Concepts

What Is a Contract Cliff?

Published 2026-02-15

A contract cliff occurs when a federal government contract reaches its end date — either the base period or all exercised options — without a renewal, re-compete, or follow-on award in place. This creates a sudden drop in revenue for the contractor and potential service disruption for the government agency.

Why Contract Cliffs Matter

Federal contracts are the lifeblood of the government contracting (GovCon) industry. When a major contract expires, the effects ripple through the organization:

  • Revenue risk: A single contract can represent 30-60% of a mid-size contractor's total revenue. When it ends without renewal, the company faces an immediate revenue cliff.
  • Workforce disruption: Contractors often need to lay off or reassign employees who were funded by the expiring contract.
  • BD opportunity: For competing firms, a contract cliff represents a chance to bid on the re-compete and win work from an incumbent.
  • Agency continuity: Government program offices need to plan transitions and may face service gaps if procurement timelines slip.

Base Period vs. Option Years

Most federal contracts have a structure that includes a base period (typically 1 year) followed by several option years. For example, a "1+4" contract has a 1-year base plus four 1-year options the government can exercise.

The contract's end date reflects the current period end, while the potential end date represents the latest possible date if all options are exercised. ContractCliff uses the earlier of these dates to calculate the cliff — the point of maximum revenue risk.
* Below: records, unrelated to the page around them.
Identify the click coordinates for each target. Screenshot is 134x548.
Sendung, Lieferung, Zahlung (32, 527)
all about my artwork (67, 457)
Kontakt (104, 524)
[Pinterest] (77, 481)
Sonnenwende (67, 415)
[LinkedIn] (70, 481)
How to Use Contract Cliff Data

Understanding when contracts expire helps different stakeholders make better decisions:

  • BD teams can identify upcoming re-competes 12-18 months in advance and begin capture activities.
  • Executives can forecast revenue risk and plan for potential shortfalls.
  • Investors can evaluate contractor risk profiles — a company with multiple large contracts expiring simultaneously faces higher risk.
  • Subcontractors can monitor prime contract timelines that affect their teaming arrangements.

Finding Contract Cliffs on ContractCliff

You can search for any federal contractor on ContractCliff to see their upcoming contract expirations, sorted by value at risk. Each company profile shows the cliff date, months remaining, and the dollar value at stake.

The homepage also displays the highest-value cliffs across all contractors, giving you a real-time view of the biggest upcoming expirations in the federal market.

Data Source

All contract cliff data is computed from official USAspending.gov bulk award archives covering fiscal years 2020-2026. ContractCliff processes over 32 million contracts to identify and track expiration dates, then computes cliff metrics for 200,000+ companies.